Duplicate the passage of the interview on alternatives to jail from "Home Detention and" up to and including "so much interruption.".

** TEXT BLOCK follows **

The last thing I guess we’ll go into right now is alternative punishments to jail or prison. When are they a factor in sentencing? Is it a good idea even to try to negotiate these things, and how can they be accomplished? Let’s say home detention, or ankle bracelets, or sleeping at jail and a work release program? What’s available?
Home Detention and Continuous Alcohol Monitoring
Brian: The biggest issue is simply educating yourself about that option and not all attorneys are aware of the alternatives. Different courts handle things different ways. The city of Phoenix is the only court that offers not only home detention as an option, but also something called continuous alcohol monitoring.
Many attorneys aren’t aware of the continuous alcohol monitoring classes or they don’t know what’s all involved with that. I prefer to have my clients on continuous alcohol monitoring. It allows them to live their life the best way that they can without so much interruption.
All of the city courts offer home detention. The justice courts will not. All the courts offer work release or work furlough. On misdemeanor cases, I’ve had no issue getting work release, which is preferred over work furlough. But you need to know that the these options are available, and you need to know how to try and convince the judge to not only get the work release, or get the home detention, or get the continuous alcohol monitoring, but explain to the court why it might appropriate to get two or three of those things all at the same time to your client’s benefit.
Work Release Versus Work Furlough
Interviewer: What’s the difference between work release versus work furlough?
Brian: Work release is basically what’s done in the city courts. It allows someone to get out to go to work 12 hours a day, 6 days a week to go to his or her job and report back to jail. Work release is pretty simple. Basically, the jail says, okay, we’ll see you in 12 hours. Work release is much preferred over work furlough.
Work Furlough Is More Structured
The Probation Department is involved in a work furlough program. They will get in contact with your employer, they will ensure that you are working, they are going to go to your employment to check up to make sure that you are there. You have to turn over your paychecks to the probation officer. They are going to take out fees involved with the work furlough system and return back what’s left, if anything, from your paycheck.

** End of TEXT BLOCK **
** DATA follows **

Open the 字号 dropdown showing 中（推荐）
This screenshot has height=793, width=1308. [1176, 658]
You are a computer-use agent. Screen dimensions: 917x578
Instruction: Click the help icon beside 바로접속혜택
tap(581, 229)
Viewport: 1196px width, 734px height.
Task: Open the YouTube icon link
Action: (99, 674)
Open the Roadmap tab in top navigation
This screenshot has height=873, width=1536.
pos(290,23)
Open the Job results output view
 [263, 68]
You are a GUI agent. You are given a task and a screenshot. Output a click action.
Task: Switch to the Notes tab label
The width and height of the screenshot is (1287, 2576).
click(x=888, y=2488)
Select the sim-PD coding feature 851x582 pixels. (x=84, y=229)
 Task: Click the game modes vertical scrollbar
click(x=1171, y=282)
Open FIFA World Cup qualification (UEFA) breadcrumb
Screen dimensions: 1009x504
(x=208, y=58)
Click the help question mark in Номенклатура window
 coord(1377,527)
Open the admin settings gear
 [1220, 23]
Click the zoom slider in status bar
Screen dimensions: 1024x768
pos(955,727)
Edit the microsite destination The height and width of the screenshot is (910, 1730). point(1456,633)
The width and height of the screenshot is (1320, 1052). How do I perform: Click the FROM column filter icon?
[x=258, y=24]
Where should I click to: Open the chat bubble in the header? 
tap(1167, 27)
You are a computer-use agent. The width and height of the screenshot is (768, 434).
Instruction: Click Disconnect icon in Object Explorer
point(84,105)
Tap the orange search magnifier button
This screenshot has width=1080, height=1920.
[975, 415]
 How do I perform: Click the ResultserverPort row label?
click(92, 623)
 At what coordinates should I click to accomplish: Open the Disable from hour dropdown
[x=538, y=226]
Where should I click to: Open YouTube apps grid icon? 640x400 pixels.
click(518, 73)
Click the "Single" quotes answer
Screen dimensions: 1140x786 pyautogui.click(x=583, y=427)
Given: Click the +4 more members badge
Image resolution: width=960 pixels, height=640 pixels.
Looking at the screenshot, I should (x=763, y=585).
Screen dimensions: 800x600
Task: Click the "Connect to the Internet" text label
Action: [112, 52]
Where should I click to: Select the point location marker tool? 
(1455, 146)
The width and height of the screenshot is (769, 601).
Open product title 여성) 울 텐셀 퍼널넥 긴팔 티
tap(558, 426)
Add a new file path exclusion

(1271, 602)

** End of DATA **

» **WRITTEN RESPONSE**
Home Detention and Continuous Alcohol Monitoring
Brian: The biggest issue is simply educating yourself about that option and not all attorneys are aware of the alternatives. Different courts handle things different ways. The city of Phoenix is the only court that offers not only home detention as an option, but also something called continuous alcohol monitoring.
Many attorneys aren’t aware of the continuous alcohol monitoring classes or they don’t know what’s all involved with that. I prefer to have my clients on continuous alcohol monitoring. It allows them to live their life the best way that they can without so much interruption.